Skeptics might also point out that the truck they tested was a decade old. The researchers admit they’re not sure if their attacks would work on a newer vehicle. But even if they didn’t, that still leaves the majority of semi-trailers vulnerable: On American roads, the average truck of the size they tested is 12 years old, according to the automotive, defense and security analysis firm IHS Markit.
When WIRED reached out to trucking industry body the National Motor Freight Traffic Association about the Michigan research, the NMFTA’s chief technology officer Urban Jonson said the group is taking the researchers’ work seriously, and even funding future research from the same team. And Jonson acknowledged that the possibility of the nightmare scenario they present, of a remote attack on heavy vehicles, is real. “A lot of these systems were designed to be isolated,” says Jonson. “As automobile manufacturers are increasingly connecting vehicles with telematics systems, some of these issues need to be addressed.”

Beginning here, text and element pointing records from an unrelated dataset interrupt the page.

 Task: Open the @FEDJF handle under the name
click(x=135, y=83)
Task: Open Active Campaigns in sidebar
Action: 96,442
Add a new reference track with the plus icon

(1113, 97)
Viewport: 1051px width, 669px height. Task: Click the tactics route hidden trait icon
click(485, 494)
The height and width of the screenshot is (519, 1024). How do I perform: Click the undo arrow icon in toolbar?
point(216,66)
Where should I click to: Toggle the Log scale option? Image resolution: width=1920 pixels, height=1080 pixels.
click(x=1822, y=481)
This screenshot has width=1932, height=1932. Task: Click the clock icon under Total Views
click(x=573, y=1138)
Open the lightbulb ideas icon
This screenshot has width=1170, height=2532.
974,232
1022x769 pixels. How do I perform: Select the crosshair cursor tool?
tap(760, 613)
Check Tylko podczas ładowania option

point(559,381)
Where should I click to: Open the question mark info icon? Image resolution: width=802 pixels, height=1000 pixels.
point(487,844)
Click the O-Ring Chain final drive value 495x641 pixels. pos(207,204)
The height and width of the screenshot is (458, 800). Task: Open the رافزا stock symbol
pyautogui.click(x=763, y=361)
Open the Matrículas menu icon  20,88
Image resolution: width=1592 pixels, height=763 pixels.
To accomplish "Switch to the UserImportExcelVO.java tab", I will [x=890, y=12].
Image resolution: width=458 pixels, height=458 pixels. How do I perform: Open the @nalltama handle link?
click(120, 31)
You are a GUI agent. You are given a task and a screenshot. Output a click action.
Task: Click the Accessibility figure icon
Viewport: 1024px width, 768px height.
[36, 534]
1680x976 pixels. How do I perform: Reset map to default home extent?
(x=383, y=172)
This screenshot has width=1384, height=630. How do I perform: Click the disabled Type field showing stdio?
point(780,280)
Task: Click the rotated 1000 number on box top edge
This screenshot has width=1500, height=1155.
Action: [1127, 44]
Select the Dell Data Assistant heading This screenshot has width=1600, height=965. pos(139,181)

Beyond individual truck and bus manufacturers, it’s the Society of Automotive Engineers, the standards body that controls the J1939 standard, that’s at least partly responsible for the vulnerability of the trucks and buses that use that standard, says Michigan researcher Bill Hass. SAE didn’t immediately respond to WIRED’s request for comment.
The researchers write that their attacks show the entire industry of heavy-duty automakers needs to focus on not just the safety of their vehicles from collisions and driver errors, but also defending against the possibility of an active, digital attack on the vehicle’s systems. They suggest truck makers better segregate components of their vehicles’ networks, or build authentication measures into the network so that one compromised component can’t sending messages impersonating another one. Other defensive measures could include everything from the “bug bounties” that car makers like Chrysler and Tesla have launched to pay researchers for vulnerability information, to the intrusion detection systems that have been prototyped by multiple automotive security researchers.
“It is imperative that the trucking industry begins to take software security more seriously,” the Michigan researchers conclude in their paper describing their work. “It is reasonable to assume that with more time an adversary could create an even more sophisticated attack, one that could be implemented remotely…Our hope is the heavy vehicle industry begins to include the possibility of an active adversary in the design of their safety features.”